# You Asked, We Got Another



## windyridge (Sep 24, 2007)

Ok folks, you said we should get another rat to keep Oreo company and we did. She is fawn colored and very sweet. I will take pics hopefully by tomorrow and put them up on the blog. Stay tuned.

-----------------------------------------------------------
http://onaridge.blogspot.com


----------



## giddy4ratz (Sep 14, 2007)

Cooool cant wait to see pic-a-s!


----------



## kaylaface (Sep 6, 2007)

Yay!


----------



## Forensic (Apr 12, 2007)

Yay! Oreo will be so happy!


----------



## windyridge (Sep 24, 2007)

Here she is...meet Priscilla, and a bigger cage! But man oh man, that wheel squeeks. I couldn't figure out what it was at first. Then Mike oiled it and it is now much quieter.

http://onaridge.blogspot.com/

Permalink:
http://onaridge.blogspot.com/2007/10/another-one-saved-from-snake.html


----------



## Forensic (Apr 12, 2007)

She looks a little dark for a fawn, but man, lookit that face! Awww...


----------



## Mana (Apr 22, 2007)

Fawns are very orangey. Your new girl might be mink? She's very cute! 

That cage will be too small for them when they grow up (I have the same one). It could work if you took out the wheel and gave them a lot of free time, but it would be best to start thinking about/saving up for a bigger cage ^_^


----------



## giddy4ratz (Sep 14, 2007)

Aaaaaw how sweet they are


----------



## DFW_Rat_Luvr (Aug 29, 2007)

Too cute!

I have that cage too - I attached it to 3 others for some of the rescues we get in (after proper QT and introductions of course!)


----------



## windyridge (Sep 24, 2007)

So you must like that cage then? Good. I wasn't sure what I was doing when I got it.


----------



## Forensic (Apr 12, 2007)

The cage is all right, but it will get small for them... If neither rat likes a wheel you could cut it out, I suppose.


----------



## zimmyzam (Sep 9, 2007)

OMIGOSHTHENEWBABYISSOCUTECANIHAVEHERPLEASEKAYTHANKS.


----------



## windyridge (Sep 24, 2007)

Just an update: rats are doing very well and my son loves them. I have actually enjoyed their company as well. They are kinda cute. 

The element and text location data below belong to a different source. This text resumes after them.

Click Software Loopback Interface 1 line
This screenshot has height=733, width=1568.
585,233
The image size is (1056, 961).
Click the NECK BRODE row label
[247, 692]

The cat has been found on top of the cage, just sitting there. Then he lost interest and no longer bothers them.


----------



## CaptainFlow (May 16, 2007)

Cute little ratties!

I have that cage and what people say is true, it's rather on the small side. But my girls are almost never in there unles they're asleep, as long as you make sure that the ratties get lots of out time, then you can make it work with some modification. 

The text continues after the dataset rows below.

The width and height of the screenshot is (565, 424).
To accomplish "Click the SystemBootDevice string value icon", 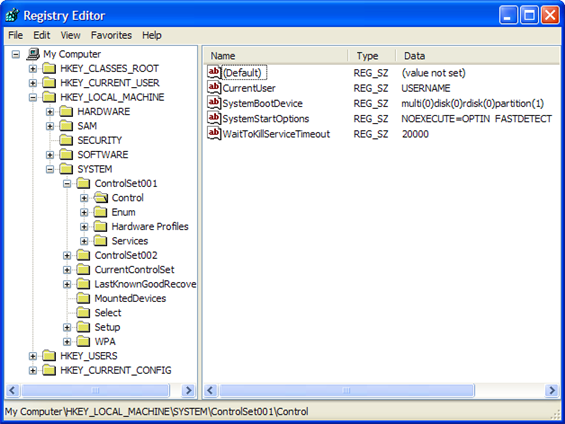I will pos(214,103).
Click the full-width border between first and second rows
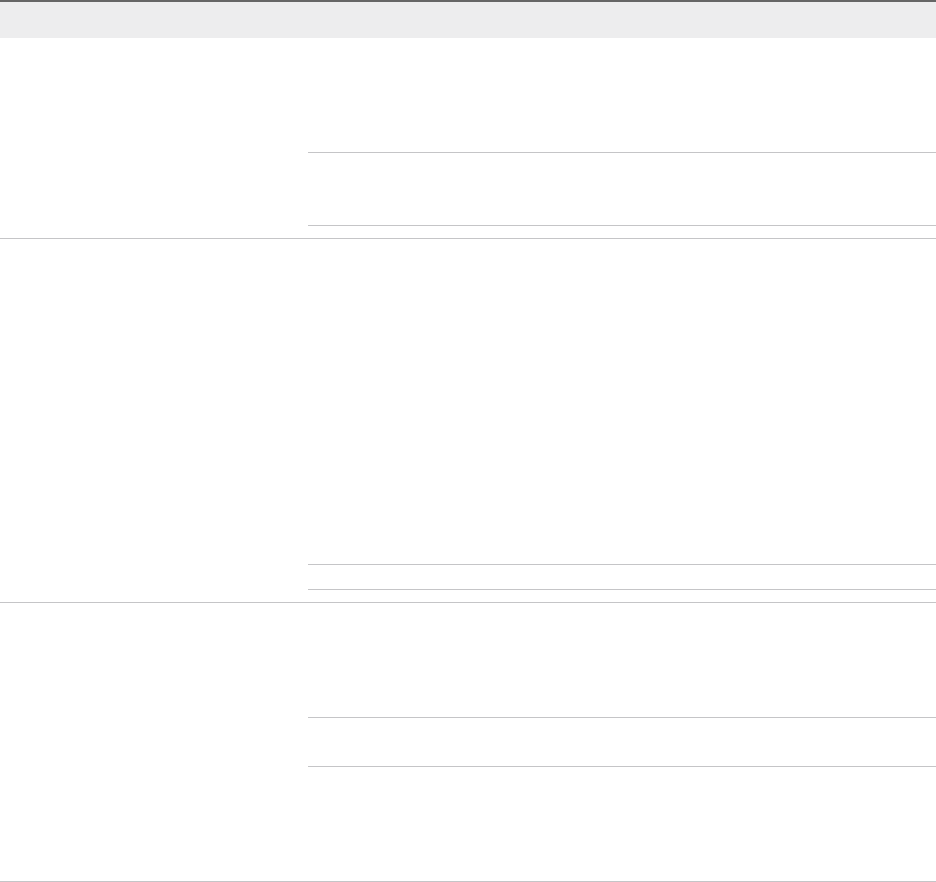The height and width of the screenshot is (882, 936). click(x=468, y=238)
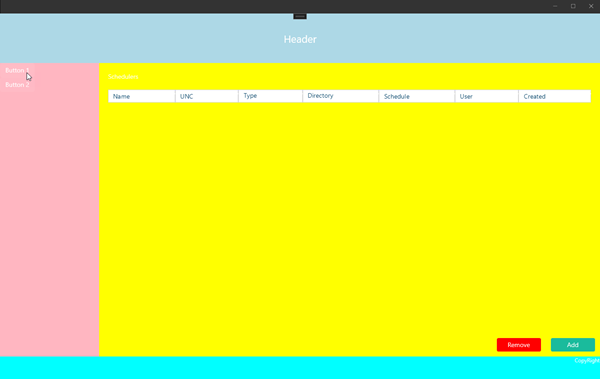Sort by the Created column header
This screenshot has width=600, height=379.
[x=554, y=96]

I left the wheel in because they started to use it, but I may yet take it out. Another good thing to do is move the bottom ladder and make it a shelf. I clipped it in front of the door, which added a nice space for them. Also, I clipped fabric underneath the top shelf to make a hammock, which is their all time favorite place to sleep, I highly recommend it.


----------



## windyridge (Sep 24, 2007)

Oh the hammock is a great idea! Any pics of this modified shelf and hammock? Right now they love to squoosh into the empty feed trough.


----------



## reachthestars (Feb 27, 2007)

Beautiful new girl! I would like to add my vote to the "She looks like a mink to me" group. Blazed faces take my breath away every time. Which is probably why I'm concidering adopting another girl from my local rescue .


----------



## CaptainFlow (May 16, 2007)

windyridge- yes, there are photos, I actually put some up right before I read your post. They're under "my cage" (I'm soooo origional) under the Rat Homes forum. I'm still trying to figure the best way to use this cage, probably the wheel is going to go, and if I could add anther shelf where the wheel was, it would be pretty good. But that metal's so THICK, I haven't been able to figure out how to get the darn thing off!


----------



## AustinXAPMX3 (Oct 23, 2007)

Sweet im glad you got Oreo a friend


----------



## magickat (Oct 19, 2007)

Check out this site for an easy DYI hammock and even extra shelf idea.
no sew toys


----------



## windyridge (Sep 24, 2007)

Thanks for all the info.!!


----------